JSON Tokenizer (jsont)

A minimal and portable JSON tokenizer written in standard C and C++ (two separate versions). Performs validating and highly efficient parsing suitable for reading JSON directly into custom data structures. There are no code dependencies — simply include jsont.{h,hh,c,cc} in your project.

Build and run unit tests:

make

Synopsis

C API:

jsont_ctx_t* S = jsont_create(0);
jsont_reset(S, uint8_t* inbuf, size_t inbuf_len);
tok = jsont_next(S)
// branch on `tok` ...
V = jsont_*_value(S[, ...]);
jsont_destroy(S);

New C++ API:

jsont::Tokenizer S(const char* inbuf, size_t length);
jsont::Token token;
while ((token = S.next())) {
  if (token == jsont::Float) {
    printf("%g\n", S.floatValue());
  } ... else if (t == jsont::Error) {
    // handle error
    break;
  }
}

jsont::Builder json;
json.startObject()
    .fieldName("foo").value(123.45)
    .fieldName("bar").startArray()
      .value(678)
      .value("nine \"ten\"")
    .endArray()
  .endObject();
std::cout << json.toString() << std::endl;
// {"foo":123.45,"bar":[678,"nine \"ten\""]}

API overview

See jsont.h and jsont.hh for a complete overview of the API, incuding more detailed documentation. Here's an overview:

C++ API `namespace jsont`

Builder build() — convenience builder factory

class Tokenizer

Reads a sequence of bytes and produces tokens and values while doing so.

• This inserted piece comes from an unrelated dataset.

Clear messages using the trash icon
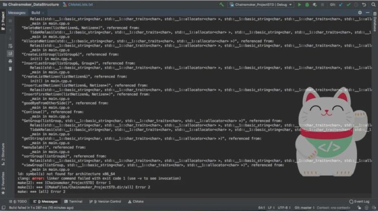Viewport: 378px width, 211px height. tap(10, 69)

Tokenizer(const char* bytes, size_t length, TextEncoding encoding) — initialize a new Tokenizer to read bytes of length in encoding
void reset(const char* bytes, size_t length, TextEncoding encoding) — Reset the tokenizer, making it possible to reuse this parser so to avoid unnecessary memory allocation and deallocation.

Reading tokens

const Token& next() throw(Error) — Read next token, possibly throwing an Error
const Token& current() const — Access current token

Reading values

bool hasValue() const — True if the current token has a value
size_t dataValue(const char const** bytes) — Returns a slice of the input which represents the current value, or nothing (returns 0) if the current token has no value (e.g. start of an object).
std::string stringValue() const — Returns a copy of the current string value.
double floatValue() const — Returns the current value as a double-precision floating-point number.
int64_t intValue() const — Returns the current value as a signed 64-bit integer.

Handling errors

ErrorCode error() const — Returns the error code of the last error
const char* errorMessage() const — Returns a human-readable message for the last error. Never returns NULL.

Acessing underlying input buffer

const char* inputBytes() const — A pointer to the input data as passed to reset or the constructor.
size_t inputSize() const — Total number of input bytes
size_t inputOffset() const — The byte offset into input where the tokenizer is currently at. In the event of an error, this will point to the source of the error.

enum Token

End — Input ended
ObjectStart — {
ObjectEnd — }
ArrayStart — [
ArrayEnd — ]
True — true
False — false
Null — null
Integer — number value without a fraction part (access as int64 through Tokenizer::intValue())
Float — number value with a fraction part (access as double through Tokenizer::floatValue())
String — string value (access value through Tokenizer::stringValue() et al)
FieldName — field name (access value through Tokenizer::stringValue() et al)
Error — an error occured (access error code through Tokenizer::error() et al)

enum TextEncoding

UTF8TextEncoding — Unicode UTF-8 text encoding

enum Tokenizer::ErrorCode

UnspecifiedError — Unspecified error
UnexpectedComma — Unexpected comma
UnexpectedTrailingComma — Unexpected trailing comma
InvalidByte — Invalid input byte
PrematureEndOfInput — Premature end of input
MalformedUnicodeEscapeSequence — Malformed Unicode escape sequence
MalformedNumberLiteral — Malformed number literal
UnterminatedString — Unterminated string
SyntaxError — Illegal JSON (syntax error)

class Builder

Aids in building JSON, providing a final sequential byte buffer.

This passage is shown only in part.